我最近开始使用OpenMP多线程(MT)我的图像处理项目。
除了一个函数之外,我没有遇到任何问题(不是计算量很大,但浮动操作比其他函数更多)。
首先,让我们说单线程(ST)结果等于图像X,并且MT结果是Y.
当使用小窗口进行平均时,X == Y,但是当窗口越来越大(5x5)时,X!= Y.
所以我介绍了一些"打印"使用print boom查看特定像素的值!再次X == Y.这是我想要了解的。 为什么当我在该代码中打印时,结果返回到结果X?

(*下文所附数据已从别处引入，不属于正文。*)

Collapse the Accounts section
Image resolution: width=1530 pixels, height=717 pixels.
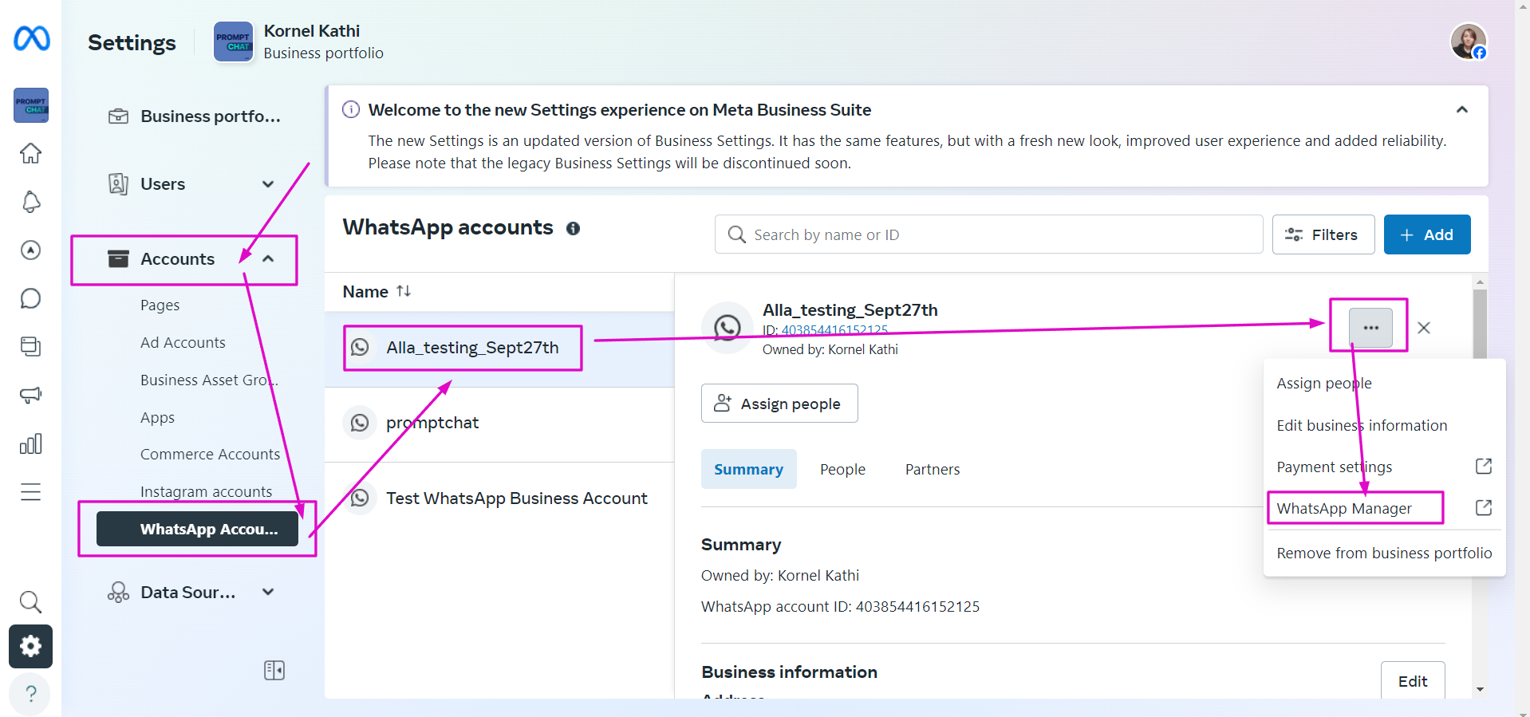(x=268, y=259)
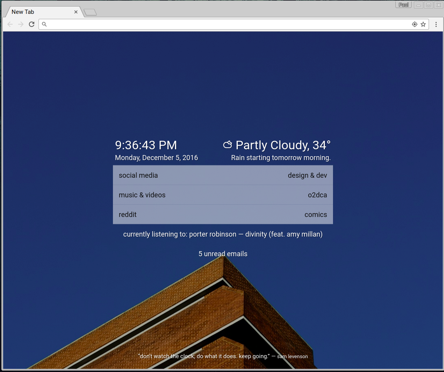Expand the social media link group

pos(138,175)
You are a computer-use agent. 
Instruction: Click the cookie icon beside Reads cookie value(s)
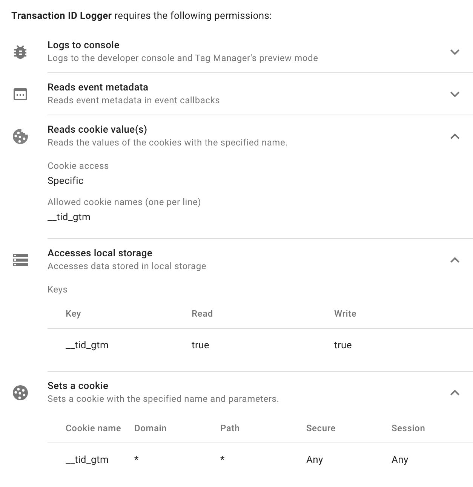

请注意,我尝试将浮点模型(英特尔编译器)更改为精确和扩展以及ST和MT等于的两个模型,但是新的ST结果Z!= X并且比使用默认浮动更长点模型。
编辑:当前代码:
const int tileOffset = 1;
unsigned char** texturePtr = (unsigned char**)texture->getRowPtr();
short** wrkSrcPtr = (short**)wrkSrc->getRowPtr();
short** imFitAPtr = (short**)imFitA->getRowPtr();
short** imFitBPtr = (short**)imFitB->getRowPtr();
short** imFitCPtr = (short**)imFitC->getRowPtr();
// now, compute raw texture value for each pixel using the above plane equations
#pragma omp parallel num_threads(g_options->ompNumberThreads) if(g_options->ompThreaded)
{
#pragma omp for
for ( int i = 0; i < src->getHeight(); i = i + tileOffset ) {
for ( int j = 0; j < src->getWidth(); j = j + tileOffset ) {
bool printPoint = false;
int jVal = 333;
int iVal = 99;
if ( j == jVal && i == src->getHeight() - iVal - 1 ) {
printPoint = true;
printf("\n\nAt (%d, %d) with Thread %d \n", jVal, iVal, omp_get_thread_num());
}
jVal = 343;
iVal = 204;
if ( j == jVal && i == src->getHeight() - iVal - 1 ) {
printPoint = true;
printf("\n\nAt (%d, %d) with Thread %d \n", jVal, iVal, omp_get_thread_num());
}
const int ti = i * tileOffset;
const int tj = j * tileOffset;
const float planeA = imFitAPtr[i][j] / 32000.0f*255.0f;
const float planeB = imFitBPtr[i][j] / 32000.0f*255.0f;
const float planeC = imFitCPtr[i][j] / 32000.0f*255.0f;
float sum2 = 0.0f;
float sum = 0.0f;
int nbSum = 0;
if ( printPoint ) {
printf("Fit (A,B,C) = (%d, %d, %d) and In float (%f, %f, %f) \n",
imFitAPtr[i][j], imFitBPtr[i][j], imFitCPtr[i][j],
planeA, planeB, planeC);
}
for ( int ri = i - halfROI; ri <= i + halfROI; ri++ ) {
for ( int rj = j - halfROI; rj <= j + halfROI; rj++ ) {
// sanity checks (image boundaries)
if ( ri < 0 || ri >= src->getHeight() || rj < 0 || rj >= src->getWidth() ) continue;
// eval the local plane at that pixel and compute the residual
const float localPlaneValue = planeA * ( rj - j ) + planeB * ( ri - i ) + planeC;
const float residual = wrkSrcPtr[ri][rj] / 32000.0f*255.0f - localPlaneValue;
const float rr = residual*residual;
if ( printPoint )
printf("Local: %f, residual: %f, resSQ: %f, sum2: %f and sum: %f \n ", localPlaneValue, residual, rr, sum2, sum);
sum2 += rr;
sum += residual;
nbSum++;
if ( printPoint )
printf("Add sum2: %f, add sum: %f and nb: %d \n ", sum2, sum, nbSum);
}
}
if ( printPoint )
printf("\n");
// the texture for that pixel is the stdev
float texVal = 0.0f;
if ( nbSum > 1 ) {
texVal = sqrtf(max(( sum2 - sum * sum / nbSum ) / ( nbSum - 1 ), 0.0f)) * scaling;
if ( texVal > 255.0f ) texVal = 255;
}
texturePtr[ti][tj] = (unsigned char)texVal;
if ( printPoint )
printf("Final value : %d (In float: %f) \n\n", texturePtr[ti][tj], texVal);
}
}
} // End OMP
使用&#34;外部打印&#34;我注意到,平方残差(rr)和平方和(sum2)是ST和MT之间不稳定的值。
答案 0 :(得分:0)
问题似乎与windows下的编译器有关。
此代码是使用英特尔Composer XE 2015编译的。但是当我尝试使用Visual Studio v140时,似乎代码在使用和不使用OMP时都是相似的。
我没有尝试使用较新的英特尔编译器(例如2017)。这个问题在Linux下的英特尔Composer XE 2015上不会发生。